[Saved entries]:
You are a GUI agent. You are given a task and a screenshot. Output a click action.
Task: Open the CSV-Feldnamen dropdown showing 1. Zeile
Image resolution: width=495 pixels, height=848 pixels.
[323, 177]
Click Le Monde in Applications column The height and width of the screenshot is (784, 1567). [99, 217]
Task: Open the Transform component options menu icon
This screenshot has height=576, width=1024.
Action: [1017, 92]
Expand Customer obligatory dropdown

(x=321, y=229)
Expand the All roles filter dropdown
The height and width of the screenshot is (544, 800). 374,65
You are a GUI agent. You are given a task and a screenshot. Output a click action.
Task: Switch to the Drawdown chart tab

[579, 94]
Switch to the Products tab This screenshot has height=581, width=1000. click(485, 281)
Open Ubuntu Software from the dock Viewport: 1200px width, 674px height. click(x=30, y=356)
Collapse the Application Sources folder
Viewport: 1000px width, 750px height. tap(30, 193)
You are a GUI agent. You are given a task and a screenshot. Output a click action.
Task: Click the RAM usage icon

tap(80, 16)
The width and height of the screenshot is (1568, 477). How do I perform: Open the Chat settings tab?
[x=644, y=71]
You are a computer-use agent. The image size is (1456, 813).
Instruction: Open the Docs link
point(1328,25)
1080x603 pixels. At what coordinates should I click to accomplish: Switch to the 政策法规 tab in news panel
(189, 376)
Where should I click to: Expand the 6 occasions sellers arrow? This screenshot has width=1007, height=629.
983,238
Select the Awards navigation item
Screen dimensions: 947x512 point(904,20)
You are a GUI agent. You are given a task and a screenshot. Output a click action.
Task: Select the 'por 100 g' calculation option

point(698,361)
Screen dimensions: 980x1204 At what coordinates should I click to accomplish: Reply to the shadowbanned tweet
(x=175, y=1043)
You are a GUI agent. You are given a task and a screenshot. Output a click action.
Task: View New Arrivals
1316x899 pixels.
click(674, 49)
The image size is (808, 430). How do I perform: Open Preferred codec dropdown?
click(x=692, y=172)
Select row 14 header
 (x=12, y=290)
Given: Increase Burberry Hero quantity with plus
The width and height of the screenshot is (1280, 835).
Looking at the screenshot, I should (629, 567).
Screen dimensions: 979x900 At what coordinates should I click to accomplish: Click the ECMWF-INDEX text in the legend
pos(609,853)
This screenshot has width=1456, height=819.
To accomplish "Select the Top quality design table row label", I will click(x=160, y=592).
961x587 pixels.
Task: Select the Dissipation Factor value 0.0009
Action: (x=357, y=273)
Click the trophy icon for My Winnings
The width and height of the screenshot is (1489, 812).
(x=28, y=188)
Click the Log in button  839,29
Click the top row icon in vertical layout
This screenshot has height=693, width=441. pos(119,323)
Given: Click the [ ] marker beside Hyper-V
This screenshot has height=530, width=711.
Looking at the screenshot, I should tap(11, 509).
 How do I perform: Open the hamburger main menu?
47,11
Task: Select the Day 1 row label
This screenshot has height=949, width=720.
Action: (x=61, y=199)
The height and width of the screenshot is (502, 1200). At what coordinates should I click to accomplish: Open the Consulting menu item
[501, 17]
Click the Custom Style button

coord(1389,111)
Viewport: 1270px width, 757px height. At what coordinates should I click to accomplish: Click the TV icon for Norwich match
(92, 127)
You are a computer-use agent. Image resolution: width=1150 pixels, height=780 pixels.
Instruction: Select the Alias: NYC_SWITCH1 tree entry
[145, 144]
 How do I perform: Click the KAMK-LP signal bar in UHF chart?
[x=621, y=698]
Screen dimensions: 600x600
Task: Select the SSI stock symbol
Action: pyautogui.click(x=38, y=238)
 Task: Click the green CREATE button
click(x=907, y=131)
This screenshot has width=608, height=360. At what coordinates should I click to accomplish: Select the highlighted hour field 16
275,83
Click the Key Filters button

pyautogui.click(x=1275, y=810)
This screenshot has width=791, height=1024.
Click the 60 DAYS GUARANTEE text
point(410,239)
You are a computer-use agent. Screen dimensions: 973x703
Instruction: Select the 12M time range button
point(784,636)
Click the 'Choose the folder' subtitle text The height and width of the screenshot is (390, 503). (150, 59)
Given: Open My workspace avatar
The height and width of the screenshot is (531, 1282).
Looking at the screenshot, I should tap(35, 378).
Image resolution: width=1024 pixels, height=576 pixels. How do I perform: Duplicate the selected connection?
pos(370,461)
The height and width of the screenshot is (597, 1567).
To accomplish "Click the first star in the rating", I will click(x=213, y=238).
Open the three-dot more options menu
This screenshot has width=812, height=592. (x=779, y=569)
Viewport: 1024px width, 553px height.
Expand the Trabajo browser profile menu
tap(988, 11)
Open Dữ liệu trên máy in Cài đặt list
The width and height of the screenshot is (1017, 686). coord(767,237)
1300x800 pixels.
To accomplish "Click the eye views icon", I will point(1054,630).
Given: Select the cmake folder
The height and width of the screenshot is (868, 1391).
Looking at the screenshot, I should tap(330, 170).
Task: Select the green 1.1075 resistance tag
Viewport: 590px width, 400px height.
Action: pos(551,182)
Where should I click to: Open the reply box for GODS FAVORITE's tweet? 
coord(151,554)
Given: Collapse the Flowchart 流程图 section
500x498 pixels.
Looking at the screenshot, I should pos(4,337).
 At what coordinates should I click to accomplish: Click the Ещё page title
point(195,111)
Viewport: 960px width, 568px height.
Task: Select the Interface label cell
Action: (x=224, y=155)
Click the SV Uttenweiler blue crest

[What is expected]:
Retype all of the data word for word.

[Finished task]:
You are a GUI agent. You are given a task and a screenshot. Output a click action.
Task: Open the CSV-Feldnamen dropdown showing 1. Zeile
Image resolution: width=495 pixels, height=848 pixels.
[323, 177]
Click Le Monde in Applications column The height and width of the screenshot is (784, 1567). [99, 217]
Task: Open the Transform component options menu icon
This screenshot has height=576, width=1024.
Action: [1017, 92]
Expand Customer obligatory dropdown

(x=321, y=229)
Expand the All roles filter dropdown
The height and width of the screenshot is (544, 800). 374,65
You are a GUI agent. You are given a task and a screenshot. Output a click action.
Task: Switch to the Drawdown chart tab

[579, 94]
Switch to the Products tab This screenshot has height=581, width=1000. click(485, 281)
Open Ubuntu Software from the dock Viewport: 1200px width, 674px height. click(x=30, y=356)
Collapse the Application Sources folder
Viewport: 1000px width, 750px height. tap(30, 193)
You are a GUI agent. You are given a task and a screenshot. Output a click action.
Task: Click the RAM usage icon

tap(80, 16)
The width and height of the screenshot is (1568, 477). How do I perform: Open the Chat settings tab?
[x=644, y=71]
You are a computer-use agent. The image size is (1456, 813).
Instruction: Open the Docs link
point(1328,25)
1080x603 pixels. At what coordinates should I click to accomplish: Switch to the 政策法规 tab in news panel
(189, 376)
Where should I click to: Expand the 6 occasions sellers arrow? This screenshot has width=1007, height=629.
983,238
Select the Awards navigation item
Screen dimensions: 947x512 point(904,20)
You are a GUI agent. You are given a task and a screenshot. Output a click action.
Task: Select the 'por 100 g' calculation option

point(698,361)
Screen dimensions: 980x1204 At what coordinates should I click to accomplish: Reply to the shadowbanned tweet
(x=175, y=1043)
You are a GUI agent. You are given a task and a screenshot. Output a click action.
Task: View New Arrivals
1316x899 pixels.
click(674, 49)
The image size is (808, 430). How do I perform: Open Preferred codec dropdown?
click(x=692, y=172)
Select row 14 header
 (x=12, y=290)
Given: Increase Burberry Hero quantity with plus
The width and height of the screenshot is (1280, 835).
Looking at the screenshot, I should (629, 567).
Screen dimensions: 979x900 At what coordinates should I click to accomplish: Click the ECMWF-INDEX text in the legend
pos(609,853)
This screenshot has width=1456, height=819.
To accomplish "Select the Top quality design table row label", I will click(x=160, y=592).
961x587 pixels.
Task: Select the Dissipation Factor value 0.0009
Action: (x=357, y=273)
Click the trophy icon for My Winnings
The width and height of the screenshot is (1489, 812).
(x=28, y=188)
Click the Log in button  839,29
Click the top row icon in vertical layout
This screenshot has height=693, width=441. pos(119,323)
Given: Click the [ ] marker beside Hyper-V
This screenshot has height=530, width=711.
Looking at the screenshot, I should tap(11, 509).
 How do I perform: Open the hamburger main menu?
47,11
Task: Select the Day 1 row label
This screenshot has height=949, width=720.
Action: (x=61, y=199)
The height and width of the screenshot is (502, 1200). At what coordinates should I click to accomplish: Open the Consulting menu item
[501, 17]
Click the Custom Style button

coord(1389,111)
Viewport: 1270px width, 757px height. At what coordinates should I click to accomplish: Click the TV icon for Norwich match
(92, 127)
You are a computer-use agent. Image resolution: width=1150 pixels, height=780 pixels.
Instruction: Select the Alias: NYC_SWITCH1 tree entry
[145, 144]
 How do I perform: Click the KAMK-LP signal bar in UHF chart?
[x=621, y=698]
Screen dimensions: 600x600
Task: Select the SSI stock symbol
Action: pyautogui.click(x=38, y=238)
 Task: Click the green CREATE button
click(x=907, y=131)
This screenshot has width=608, height=360. At what coordinates should I click to accomplish: Select the highlighted hour field 16
275,83
Click the Key Filters button

pyautogui.click(x=1275, y=810)
This screenshot has width=791, height=1024.
Click the 60 DAYS GUARANTEE text
point(410,239)
You are a computer-use agent. Screen dimensions: 973x703
Instruction: Select the 12M time range button
point(784,636)
Click the 'Choose the folder' subtitle text The height and width of the screenshot is (390, 503). (150, 59)
Given: Open My workspace avatar
The height and width of the screenshot is (531, 1282).
Looking at the screenshot, I should tap(35, 378).
Image resolution: width=1024 pixels, height=576 pixels. How do I perform: Duplicate the selected connection?
pos(370,461)
The height and width of the screenshot is (597, 1567).
To accomplish "Click the first star in the rating", I will click(x=213, y=238).
Open the three-dot more options menu
This screenshot has width=812, height=592. (x=779, y=569)
Viewport: 1024px width, 553px height.
Expand the Trabajo browser profile menu
tap(988, 11)
Open Dữ liệu trên máy in Cài đặt list
The width and height of the screenshot is (1017, 686). coord(767,237)
1300x800 pixels.
To accomplish "Click the eye views icon", I will point(1054,630).
Given: Select the cmake folder
The height and width of the screenshot is (868, 1391).
Looking at the screenshot, I should tap(330, 170).
Task: Select the green 1.1075 resistance tag
Viewport: 590px width, 400px height.
Action: pos(551,182)
Where should I click to: Open the reply box for GODS FAVORITE's tweet? 
coord(151,554)
Given: Collapse the Flowchart 流程图 section
500x498 pixels.
Looking at the screenshot, I should pos(4,337).
 At what coordinates should I click to accomplish: Click the Ещё page title
point(195,111)
Viewport: 960px width, 568px height.
Task: Select the Interface label cell
Action: (x=224, y=155)
Click the SV Uttenweiler blue crest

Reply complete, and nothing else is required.